Minecraft Game Programming

In the fall of 2020, I finally had a chance to explore the field of computer graphics at University of Pennsylvania, and did a very interesting course project which builds a simplified Minecraft from scratch. This game is built on OpenGL 3.2 with Qt 5.15.0. Through building this game, I learned a lot about OpenGL rendering pipeline, game engine & texture mapping.

Demo Video


Minecraft is originally well-known for its block-like structure. Everything is made of blocks, including mountains, trees, grasses, people, cows, zombies, etc. Although it might seem a little bit weird, this actually creates a really amazing, retro vibe as if you were playing those good old, low-resolution video games in the 70s and 80s. What’s more, I personally think that using different types of blocks to create a huge variety of objects from scratch is one of the essence of Minecraft. It is exactly because of the set-up of blocks that players can easily make things on their own.

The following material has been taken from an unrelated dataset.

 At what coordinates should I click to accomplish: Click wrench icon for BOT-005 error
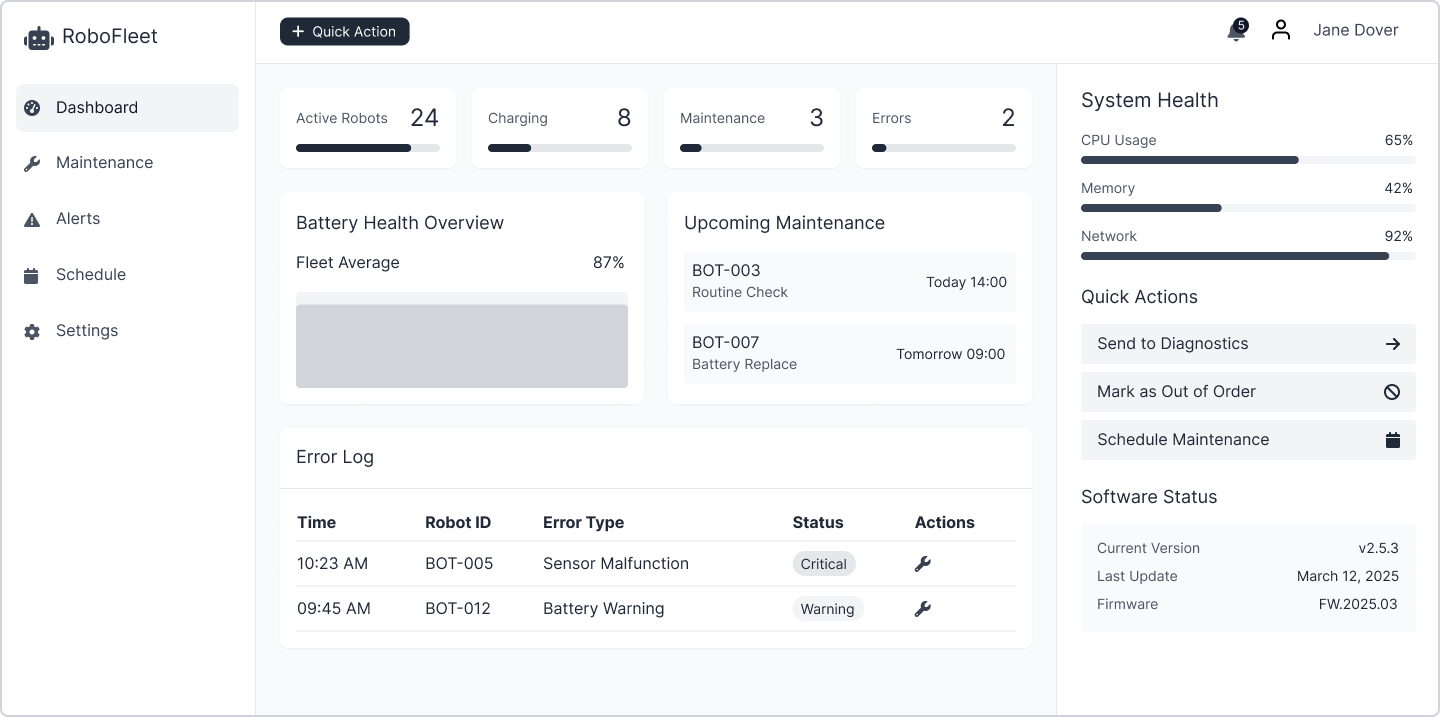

Minecraft (Java edition) main menu.

Minecraft (Java edition) main menu.


Minecraft is a game only built upon Blocks. Each block is defined to be a 1x1 cube in 3D space. All Blocks can only be arranged adjacent to each other without any translation or rotation. Now you may wonder: aren’t there items such as leaves, torches, ladders, sticks in Minecraft that don’t look like a cube? Well, yes, but these are considered to be specially-shaped blocks. There are still many regular-shaped blocks such as stones, dirt, ice that look exactly like a 3D cube. Those specially-shaped blocks are only treated in their special shapes when rendering game graphics, but when it comes to the deep low-level gaming logic, such as finding the state of the block (occupied/unoccupied) or the center position of the block, etc., these specially-shaped blocks are treated just like the regular ones!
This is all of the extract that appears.